JpGU2020が終わり
Covid19の影響により初めてのオンライン開催となった地球物理系最大の学会JpGU。私は初日の日曜日から本日最終日、木曜日まで、事情があり、だましだまし参加していた感じなのですが、驚いてしまうようなことや、それによって考えさせられることが、とても多くて、誰もが何か発言したり、記録しておられずにはいられない、という感じでした。私も思い出しながらスマホで書いてみます。
事情と言うのは、本日の朝イチに、宇宙天気セッションの一部として、zoomで集まれる90分のスロットを学会に用意してもらっていて、その宇宙天気セッションの代表コンビーナが私だった、ということです。それで、無事に90分を乗り切れるのか、とても不安な状況が続いていたので、ちょいちょいログインしては、他のセッションがどう乗り切っているかを参考にしていた、という事情です。
技術的にインパクトとダメージの大きかった問題は、このzoomのほうではなく、iPosterというシステムです。ペーパーレスでポスター発表できるシステムを学会として導入したわけですが、これが、あまりにもひどい。たとえば編集中にデータが消失する事件が起こり続けていたのが最もクリティカルで、ほかにもマイナーな問題がたくさん。アクセス過多でサーバーが半日くらい落ちて何も見られない、なんてこともありました。そして、このiPosterこそが、今回のオンライン学会に参加した研究者たちが、実際の研究内容を具体的にシェアできる最重要のもの、つまり本体であり、中身であるわけで、まあ、そういった根本的なところで、決定的な破壊力がありました。
では、iPosterは、まあそんな風に残念な産物だったとして、それでもなお何日間もかけて、いったい何を学会活動として参加者がザワザワしていたのかというと、それぞれのセッションで何か好きなこと(ポスター紹介フラッシュトーク、招待講演、あるいはパネルディスカッション)をやりなさい、ただし最大90分だけね、というzoomチャンネルの寄せ集めをブラウザ越しに見ていく、というものでした。ただ、普通に90人くらいの研究者が1ヶ所に集まっていて、それぞれが10分くらいは宣伝や議論すべきことある(そうしないのなら、あまり意味はない)なかで、90分間、1チャンネルのzoomで情報交換しようというのは、やはり桁違いの無理があって、何をやっても中途半端な感じになります。

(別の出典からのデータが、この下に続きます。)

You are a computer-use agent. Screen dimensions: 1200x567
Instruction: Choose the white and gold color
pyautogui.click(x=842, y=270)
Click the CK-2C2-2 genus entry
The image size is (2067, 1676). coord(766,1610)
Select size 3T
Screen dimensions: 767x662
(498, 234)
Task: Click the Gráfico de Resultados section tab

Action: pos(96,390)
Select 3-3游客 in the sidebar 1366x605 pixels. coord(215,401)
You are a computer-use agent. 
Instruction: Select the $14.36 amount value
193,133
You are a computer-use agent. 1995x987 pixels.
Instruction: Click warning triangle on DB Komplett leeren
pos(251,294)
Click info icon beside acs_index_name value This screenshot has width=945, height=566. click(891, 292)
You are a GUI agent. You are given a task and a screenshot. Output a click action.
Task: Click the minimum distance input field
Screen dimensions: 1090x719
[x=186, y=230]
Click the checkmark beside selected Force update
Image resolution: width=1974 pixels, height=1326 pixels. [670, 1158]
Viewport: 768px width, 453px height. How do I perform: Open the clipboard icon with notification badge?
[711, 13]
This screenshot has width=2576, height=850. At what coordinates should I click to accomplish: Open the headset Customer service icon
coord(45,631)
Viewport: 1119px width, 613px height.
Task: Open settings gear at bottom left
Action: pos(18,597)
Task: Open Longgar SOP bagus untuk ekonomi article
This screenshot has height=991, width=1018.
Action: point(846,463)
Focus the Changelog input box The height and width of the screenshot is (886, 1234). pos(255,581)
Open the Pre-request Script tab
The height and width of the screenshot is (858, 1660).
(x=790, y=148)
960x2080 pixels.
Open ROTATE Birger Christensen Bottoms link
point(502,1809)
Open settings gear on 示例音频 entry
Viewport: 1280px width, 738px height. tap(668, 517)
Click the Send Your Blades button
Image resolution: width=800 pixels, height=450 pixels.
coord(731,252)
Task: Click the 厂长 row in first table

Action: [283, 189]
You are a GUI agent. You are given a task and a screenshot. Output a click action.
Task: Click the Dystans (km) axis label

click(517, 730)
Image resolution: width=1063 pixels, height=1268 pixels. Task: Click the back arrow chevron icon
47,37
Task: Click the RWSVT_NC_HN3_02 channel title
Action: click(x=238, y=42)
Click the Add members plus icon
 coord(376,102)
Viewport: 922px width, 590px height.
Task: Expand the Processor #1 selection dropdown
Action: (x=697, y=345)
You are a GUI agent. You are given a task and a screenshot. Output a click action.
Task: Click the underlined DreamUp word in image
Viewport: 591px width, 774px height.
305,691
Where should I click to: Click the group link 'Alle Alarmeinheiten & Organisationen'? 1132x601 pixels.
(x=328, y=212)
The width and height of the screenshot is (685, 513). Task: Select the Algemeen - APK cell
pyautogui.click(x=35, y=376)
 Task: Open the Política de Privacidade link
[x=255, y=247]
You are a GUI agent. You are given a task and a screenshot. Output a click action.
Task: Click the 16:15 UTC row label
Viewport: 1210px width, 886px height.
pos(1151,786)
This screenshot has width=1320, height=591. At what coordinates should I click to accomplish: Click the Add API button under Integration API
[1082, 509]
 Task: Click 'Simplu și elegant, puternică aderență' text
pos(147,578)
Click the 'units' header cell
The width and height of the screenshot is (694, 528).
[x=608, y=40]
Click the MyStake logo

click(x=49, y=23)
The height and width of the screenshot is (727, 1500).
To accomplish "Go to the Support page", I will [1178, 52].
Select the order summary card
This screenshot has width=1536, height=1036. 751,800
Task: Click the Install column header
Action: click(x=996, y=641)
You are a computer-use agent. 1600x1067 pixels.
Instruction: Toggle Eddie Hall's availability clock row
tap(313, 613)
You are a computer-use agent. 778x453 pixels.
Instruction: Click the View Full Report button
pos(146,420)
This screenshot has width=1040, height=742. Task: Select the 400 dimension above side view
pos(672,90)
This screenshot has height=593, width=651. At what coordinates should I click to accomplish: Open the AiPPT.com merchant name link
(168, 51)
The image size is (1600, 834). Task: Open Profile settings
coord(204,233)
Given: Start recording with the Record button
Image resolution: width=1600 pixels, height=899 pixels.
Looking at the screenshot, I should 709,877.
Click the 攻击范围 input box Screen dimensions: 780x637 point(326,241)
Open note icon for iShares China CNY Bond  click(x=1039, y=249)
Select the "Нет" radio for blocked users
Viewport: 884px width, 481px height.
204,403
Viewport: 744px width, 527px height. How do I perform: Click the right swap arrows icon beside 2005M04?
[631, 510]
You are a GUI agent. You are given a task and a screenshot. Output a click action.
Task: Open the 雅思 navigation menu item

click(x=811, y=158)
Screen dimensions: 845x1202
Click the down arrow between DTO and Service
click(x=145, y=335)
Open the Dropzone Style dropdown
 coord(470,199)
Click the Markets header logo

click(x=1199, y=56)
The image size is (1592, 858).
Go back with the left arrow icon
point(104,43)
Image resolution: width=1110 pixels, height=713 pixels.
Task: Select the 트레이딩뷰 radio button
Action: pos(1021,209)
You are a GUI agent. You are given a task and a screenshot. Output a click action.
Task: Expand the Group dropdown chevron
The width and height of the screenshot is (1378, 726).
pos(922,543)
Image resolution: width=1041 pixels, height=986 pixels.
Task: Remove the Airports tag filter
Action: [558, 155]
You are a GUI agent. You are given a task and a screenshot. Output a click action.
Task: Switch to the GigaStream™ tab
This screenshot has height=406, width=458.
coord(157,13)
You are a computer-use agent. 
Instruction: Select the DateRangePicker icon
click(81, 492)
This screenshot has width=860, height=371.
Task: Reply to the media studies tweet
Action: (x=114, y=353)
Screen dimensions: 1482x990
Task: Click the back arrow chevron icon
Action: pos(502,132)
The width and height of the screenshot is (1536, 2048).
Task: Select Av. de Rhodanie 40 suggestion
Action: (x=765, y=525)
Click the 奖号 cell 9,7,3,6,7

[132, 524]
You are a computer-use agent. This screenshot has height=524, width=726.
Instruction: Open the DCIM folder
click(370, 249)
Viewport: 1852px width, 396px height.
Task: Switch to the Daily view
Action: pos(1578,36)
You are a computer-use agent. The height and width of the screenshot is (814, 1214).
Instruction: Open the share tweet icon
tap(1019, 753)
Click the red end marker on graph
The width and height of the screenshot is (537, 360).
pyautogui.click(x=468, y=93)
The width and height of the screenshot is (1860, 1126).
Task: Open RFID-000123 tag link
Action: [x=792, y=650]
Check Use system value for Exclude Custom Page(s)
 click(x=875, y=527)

しかしiPoster以外に、これしか用意されていない。宇宙天気セッションでは、将来計画に関する話題を4人に話してもらい、あと私からiPosterのレビューを、参加された方々にお伝えして、特にフィールドバックもなく90分が終わりました。オーディエンスの殆どは無言で顔出しもなく、シーンとしていました。
さて、そんな感じで、今回終わってみて、どう思ったかということなのですが、まず、この危機に、なんだか変な汗をかいて苦労して、でも前をみて真面目にセッション開催に取り組んだ。ということは、私にとって、とても貴重な経験になりました。実際に貴重な話も聴けました。やらないよりは、良かった。でも学生たちには、やはり申し訳ないです。今回のJpGUに感じる絶望と無力感。こういう試み自体は悪くない、旅費もかからず、時短になるメリットは非常に大きく、もっとうまく工夫を重ねて皆で意識的に努力することで、すぐ先の未来にはオンラインの学会も大いに有意義に楽しめるはずだ、とも思いました。
それから、学生のとき熱心に学会に参加していたときの出来事や会話を、懐かしく思い出してしまいました。じっと我慢して座って講演を聴いて、知性とかっこよさに打ちのめされ、その人が近くをうろうろしているスリル。「あ、新しいうちの学生、紹介するよ」的な突然の妙なファミリーの広がり。「今から、ちょっと抜けて、そばでも食べない?」きっかけの根本的な研究上の疑問の解決。「留学先?ちょうどいま暇そうにしているあの先生だよ。論文を説明してきなさい。私の友人だから」みたいにして決まる運命の留学先。「さっきのトークききましたけど、ちょっといいですか」と話しかけて、議論もつれて共同研究。
そういう「場外」な要素については、ゲーム要素の強いアバターとかVRが相性よい気がするので、そういうオンライン学会が出てくることを楽しみに思っています。書きたいことが、途中から変わってしまいましたが、今日は一旦ここで筆を置きます。